Thèse de doctorat en Droit Public

Sous la direction de Alexandre Viala.

Soutenue le 05-12-2016

à Montpellier , dans le cadre de Droit et Science Politique , en partenariat avec Centre d'études et de recherches comparatives constitutionnelles et politiques (Montpellier) (laboratoire) et de Centre d'Etudes et de Recherches Comparatives constitutionnelles et Politiques / CERCOP (laboratoire) .

Le président du jury était Pierre-Yves Gahdoun.

Le jury était composé de Alexandre Viala, Pierre-Yves Gahdoun, Jean-Marie Denquin, Jean-Yves Chérot, Étienne Picard.

Les rapporteurs étaient Jean-Marie Denquin, Jean-Yves Chérot.


  • Résumé

    Depuis Austin et ses travaux sur les énoncés performatifs, il est d’acception commune que le langage ne sert plus seulement à décrire une réalité mais aussi à agir, à créer sa propre réalité. Si le droit est d’abord un langage avant d’être une norme, cette dernière dépendrait, tant dans sa nature que dans sa force, d'une faculté spécifique de son énonciation. Tel est le point de départ de l’étude sur la performativité du langage constitutionnel, une performativité qui en ferait un langage spécifique, pour un droit singulier. Sa particularité viendrait ainsi d’un acte de langage qui serait propre au dire constituant, un dire créateur d’un état de chose qui ne tiendrait son existence que de lui. Cette capacité créatrice du langage fait apparaître le langage constitutionnel comme un langage qui constitue un monde, un ordre juridique, plutôt qu’il le régulerait. La norme constitutionnelle se présente comme une norme qui n’est pas comme les autres, chargée d’une normativité atypique. C’est ici l’apport de la distinction searlienne entre les règles constitutive et normative. La règle constitutionnelle se singularise donc in fine vis-à-vis de la règle inférieure par sa dimension constitutive, indépassable, intransgressable, que le juge constitutionnel accepte et entretient à travers sa jurisprudence.

  • Titre traduit

    The performativity of constitutional language


  • Résumé

    Since Austin and his work on performative sentences, it has been commonly accepted that language is no longer used only to describe a real fact, but also to act and create one’s own reality. If law is first and foremost a language before being a norm, the latter is likely to depend, both in its nature and its force, upon specific speech production. Such is the starting point of the research on the performativity of the constitutional language, a kind of performativity which can be regarded as language-specific for a particular type of law. Thus, its specificity may come from a speech act proper to constitutional statements and creating a situation which may only exist by it. This creative capacity of language shows the constitutional language as a language which constitutes a world, not simply to control it, but rather to order it legally.
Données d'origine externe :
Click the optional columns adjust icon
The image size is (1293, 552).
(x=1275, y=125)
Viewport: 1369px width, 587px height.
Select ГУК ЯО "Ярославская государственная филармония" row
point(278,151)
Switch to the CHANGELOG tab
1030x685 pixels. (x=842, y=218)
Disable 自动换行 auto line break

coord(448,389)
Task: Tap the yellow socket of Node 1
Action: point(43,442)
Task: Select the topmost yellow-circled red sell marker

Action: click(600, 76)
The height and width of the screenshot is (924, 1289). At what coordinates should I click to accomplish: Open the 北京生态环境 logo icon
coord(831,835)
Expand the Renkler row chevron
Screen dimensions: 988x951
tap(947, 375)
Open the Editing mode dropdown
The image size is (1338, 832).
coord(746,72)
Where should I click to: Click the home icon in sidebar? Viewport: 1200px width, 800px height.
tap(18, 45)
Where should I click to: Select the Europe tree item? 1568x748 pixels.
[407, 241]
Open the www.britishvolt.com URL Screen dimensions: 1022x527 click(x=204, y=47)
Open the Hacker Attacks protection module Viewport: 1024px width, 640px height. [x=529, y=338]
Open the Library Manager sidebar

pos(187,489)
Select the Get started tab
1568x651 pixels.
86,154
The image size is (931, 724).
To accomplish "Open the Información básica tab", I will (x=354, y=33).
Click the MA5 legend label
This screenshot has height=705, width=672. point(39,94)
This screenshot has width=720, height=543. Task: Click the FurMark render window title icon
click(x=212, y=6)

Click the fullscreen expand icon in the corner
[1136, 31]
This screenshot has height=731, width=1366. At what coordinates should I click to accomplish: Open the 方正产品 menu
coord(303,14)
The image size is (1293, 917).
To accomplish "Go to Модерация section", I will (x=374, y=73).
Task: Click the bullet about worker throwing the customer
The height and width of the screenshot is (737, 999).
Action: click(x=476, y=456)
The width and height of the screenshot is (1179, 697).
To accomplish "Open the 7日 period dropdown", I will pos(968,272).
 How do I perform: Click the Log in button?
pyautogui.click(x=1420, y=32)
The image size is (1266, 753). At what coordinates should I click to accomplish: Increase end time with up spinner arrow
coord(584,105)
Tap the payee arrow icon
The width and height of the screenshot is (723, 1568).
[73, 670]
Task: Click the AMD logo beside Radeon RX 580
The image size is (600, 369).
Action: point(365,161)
The constitutional norm appears to be a different one, full of atypical normativeness. This appertains to Searle’s distinction between constitutive and normative rules. In fine, the constitutional rule, therefore, calls attention to the inferior rule by its constitutive, impassable, and unbreakable dimension which the constitutional judge accepts and maintains through his jurisprudence.